Jesus not only turned the religion of his own day on its head, he turns most of the religion of our day, religion as we know it, on its head. 

Love of God and love of neighbour are not the nice icing on top of the cake. They are the cake. They are the gospel. They are the heart and soul of Jesus’s message, not because Jesus doesn’t care about our salvation, but because love is our salvation, love saves us. Love saves us because what God is saving us from is our self-destructive plunge into hatred and hostility and vengeance. Love is the way out. 

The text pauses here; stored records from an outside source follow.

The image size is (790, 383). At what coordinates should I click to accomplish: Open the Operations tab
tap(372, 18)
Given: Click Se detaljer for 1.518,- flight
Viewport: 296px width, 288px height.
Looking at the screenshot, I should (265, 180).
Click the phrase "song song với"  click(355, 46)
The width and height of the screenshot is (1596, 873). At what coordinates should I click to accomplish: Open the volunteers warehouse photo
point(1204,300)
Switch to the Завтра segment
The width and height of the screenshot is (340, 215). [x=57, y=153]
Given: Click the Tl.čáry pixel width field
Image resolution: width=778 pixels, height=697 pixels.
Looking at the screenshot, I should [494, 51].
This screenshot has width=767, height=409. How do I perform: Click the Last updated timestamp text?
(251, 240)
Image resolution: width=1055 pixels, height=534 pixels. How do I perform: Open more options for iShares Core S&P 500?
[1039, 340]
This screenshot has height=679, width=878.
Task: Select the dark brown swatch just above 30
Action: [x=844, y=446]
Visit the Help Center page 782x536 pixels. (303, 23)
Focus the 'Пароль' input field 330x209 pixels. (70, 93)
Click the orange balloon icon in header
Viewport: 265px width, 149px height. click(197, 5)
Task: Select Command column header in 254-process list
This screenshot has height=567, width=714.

Love is the heart and soul of Jesus’s message, not because Jesus doesn’t care about getting you to heaven when you die, but because Jesus’s first concern is bringing about heaven here on earth before you die. Love is the heart and soul of Jesus’s message, not because Jesus doesn’t care about the Bible’s teachings and laws, but because love is the meaning and the goal of the Bible’s teachings and laws. Love is the heart and soul of Jesus’s message, not because Jesus doesn’t care about the moral character of his church, but because love is the measure of the moral character of his church. The church that is known first and foremost for being a people who love others is the church that Jesus says are evidently his followers.

My friends, if we take this seriously and live it out whole-heartedly, there will be people who will say that we have sold out, that we are no longer real Christians, that we have become a bunch of bleeding-heart liberals who have thrown out the Bible and the gospel. But it is actually Jesus who has turned this all on its head. Let’s commit ourselves to following Jesus and living by what he said was most important.

Hear, O People of God: the Lord our God, the Lord is one, and the Lord is love. You shall love the Lord your God with all your heart, and with all your soul, and with all your mind, and with all your strength. And you shall love your neighbour and your enemy as yourself. This is the gospel, this is the law and the prophets, and by this we will be shown to be following Jesus.

2 Comments

  1. I think it is sad that the Union would even discuss distancing itself from ‘sinners’. Wouldn’t we all be thrown out? And didn’t Jesus go towards the sinner?
    I think when you have tasted a tough life, love is the remedy.

  2. For me this homily was profound. The gospel of Jesus, love before all else, even salvation. After all, what is even the point of salvation without love? This is the gospel that I want to live.